#### [Exercise details]
Reproduce the material from the line with "Task: Click the red swastika logo" to the line with "Action: 78,172", substituting "Learners" for "Participants" and leaving everything else unchanged.

#### [Rows]

----------

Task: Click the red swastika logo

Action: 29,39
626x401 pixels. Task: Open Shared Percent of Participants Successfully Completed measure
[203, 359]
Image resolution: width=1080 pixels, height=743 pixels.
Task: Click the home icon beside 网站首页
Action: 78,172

----------

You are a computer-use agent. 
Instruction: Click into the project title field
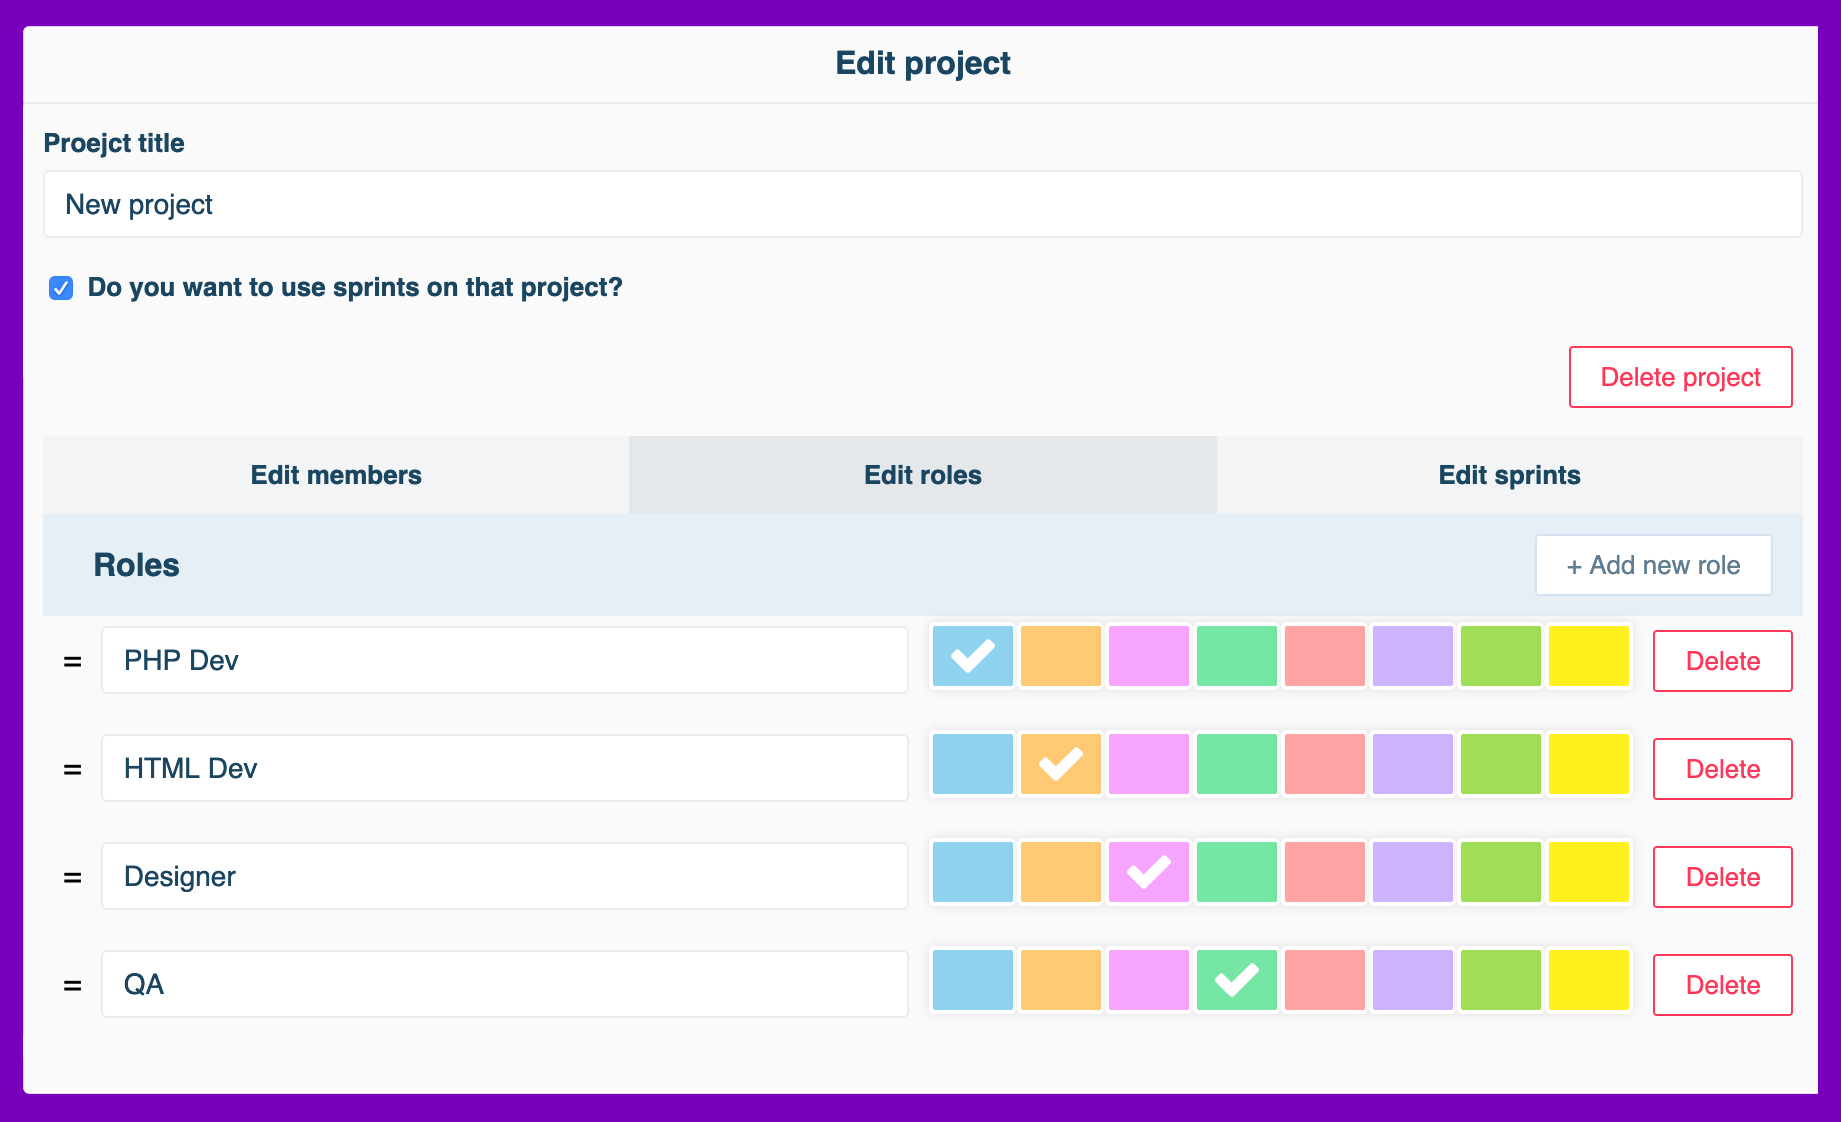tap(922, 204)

----------

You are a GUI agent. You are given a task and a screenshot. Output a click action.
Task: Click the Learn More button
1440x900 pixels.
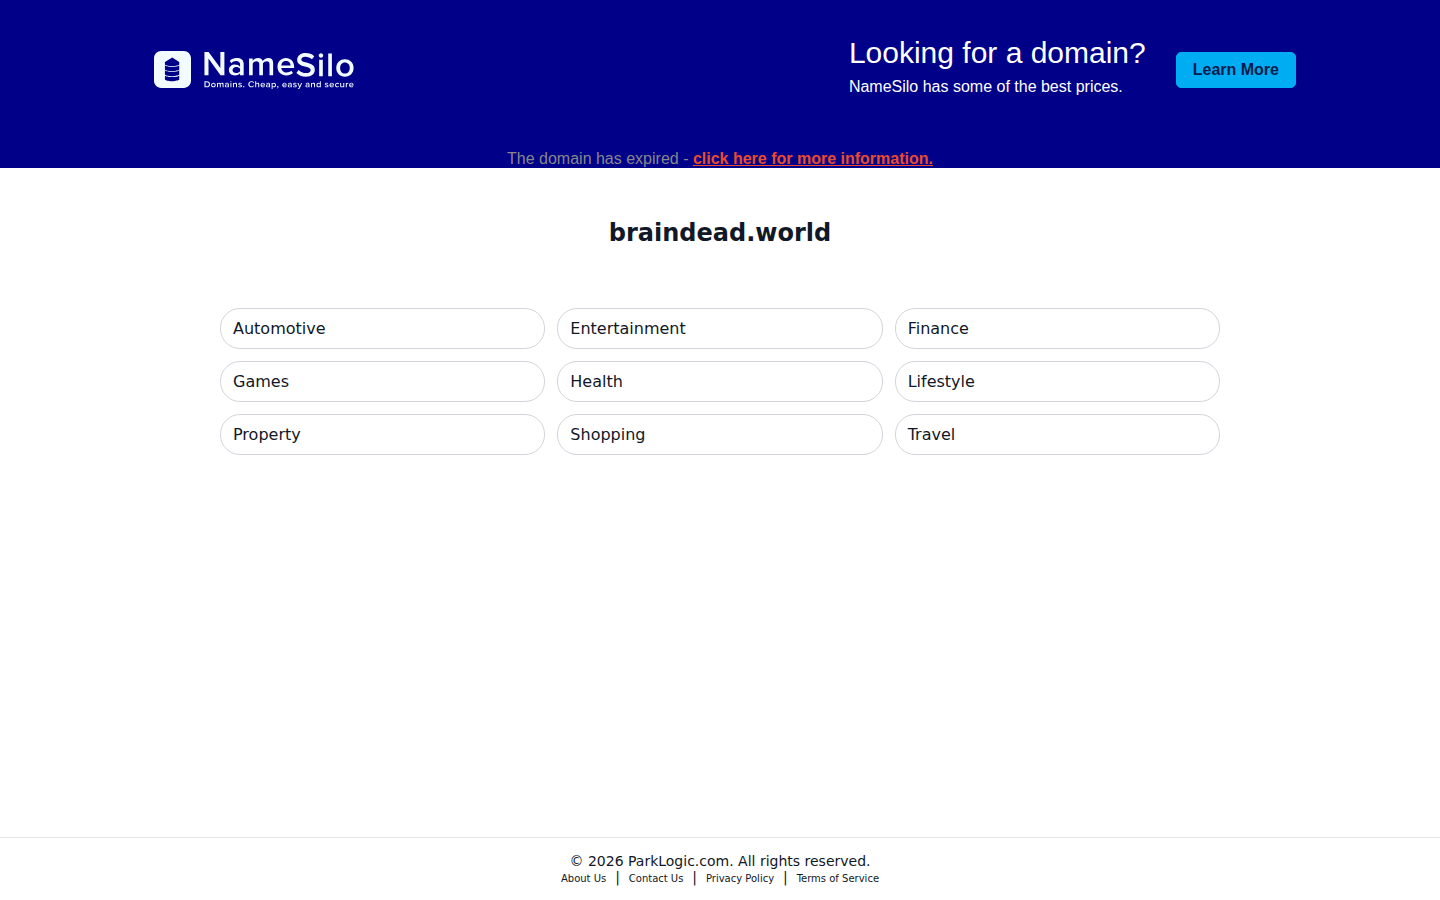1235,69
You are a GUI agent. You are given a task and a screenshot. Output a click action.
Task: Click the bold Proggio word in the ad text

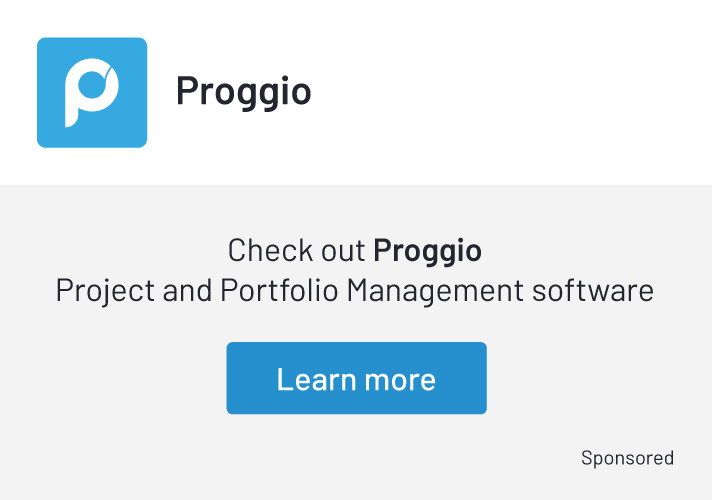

----------

#### [Solved exercise]
Task: Click the red swastika logo

Action: 29,39
626x401 pixels. Task: Open Shared Percent of Learners Successfully Completed measure
[203, 359]
Image resolution: width=1080 pixels, height=743 pixels.
Task: Click the home icon beside 网站首页
Action: 78,172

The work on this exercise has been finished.